Quando o tempo passa existe uma tendência muito grande de que um hábito vá ficando em segundo plano e quando você vai ver já parou até de fazê-lo. Isso te parece comum?
Para adquirir um hábito existe um gasto grande de energia para manter-se focado, disciplinado e motivado. Mas, com o passar do tempo todo esse sacrifício é colocado em risco e tudo parece voltar a estaca zero.
Pois bem, fique em paz e saiba que você não é a única. Essa é uma tendência natural do ser humano por ainda termos o cérebro reptiliano dentro do nosso sistema. O estado de sobrevivência acaba falando mais alto, e esse sistema de proteção, primitiva, impera. Por isso, se a ação não for bem estabelecida, a escolha será pelos antigos hábitos que por muito tempo fizeram parte da sua vida e oferecem recompensa imediata.
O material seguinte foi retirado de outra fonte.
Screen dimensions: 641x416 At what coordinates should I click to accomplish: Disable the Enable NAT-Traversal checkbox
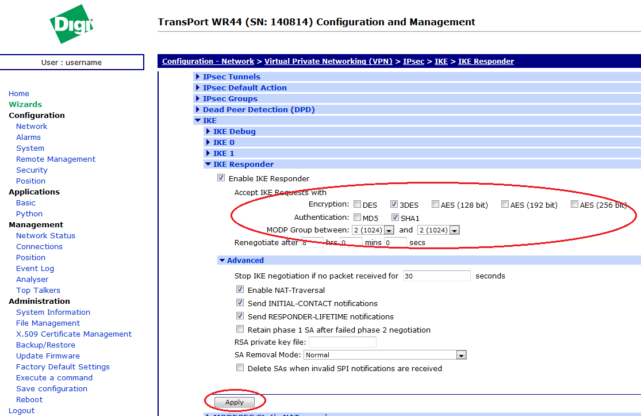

Isso não é diferente quando passamos a olhar mais para o nosso autoconhecimento. É um processo que exige uma série de mudanças nos nossos hábitos para adquirir os aprendizados necessários como ter mais disciplina, priorizar leitura ao envés de lazer, frequentar ambientes que oferecem aprendizado, e olhar para dentro de você mesmo. Com o passar do tempo o diálogo interno vai aumentando e se o objetivo não for bem forte, acabamos jogando a toalha e retornando ao estado original.
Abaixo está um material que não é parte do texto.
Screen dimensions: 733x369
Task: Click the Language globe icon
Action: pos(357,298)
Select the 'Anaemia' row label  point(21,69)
E você também deve se perguntar porque tantas pessoas fogem do autoconhecimento? A resposta, caso você não saiba, é porque dói, pois é preciso ter coragem de assumir as próprias fraquezas e fracassos de frente. Esse processo levanta as coisas que queremos deixar embaixo do tapete. Aprendemos a deixar o ego imperar em nossas vidas e se não podarmos esse monstro, nos entregamos as doenças emocionais que causam os males no corpo e na alma.
O cérebro, quando bem trabalhado, consegue focar nos objetivos desejados e mesmo quando a mente deseja entrar em processos de autossabotagem, ele consegue ser mais forte que as vozes bloqueadoras. É necessária uma série de mudanças e reprogramação de crenças interiores para conseguir dentro da autoaceitação força para continuar em desenvolvimento. Ao olhar isso racionalmente, parece tão fácil, não é? Basta se disciplinar e ter opinião. Isso é o que rola nos bastidores. Mas, não é bem assim, esse processo é individual. As raízes precisam ser tratadas, as coisas que estão lá no mais profundo solo, ressignificar bloqueios gerados lá na infância, por exemplo.
Existe uma plateia que vê de fora e pronta para julgar os vícios e comportamentos dos outros. Mas todo processo de mudança requer um cuidado e acolhimento grande para se manter no processo e entender que o nosso interior é como um jardim. Mesmo fazendo todo esse processo, é preciso mantê-lo, cultivá-lo e ter paciência porque as flores escolhem uma estação do ano para florir, mas nas outras temos que estar em contínua vigilância.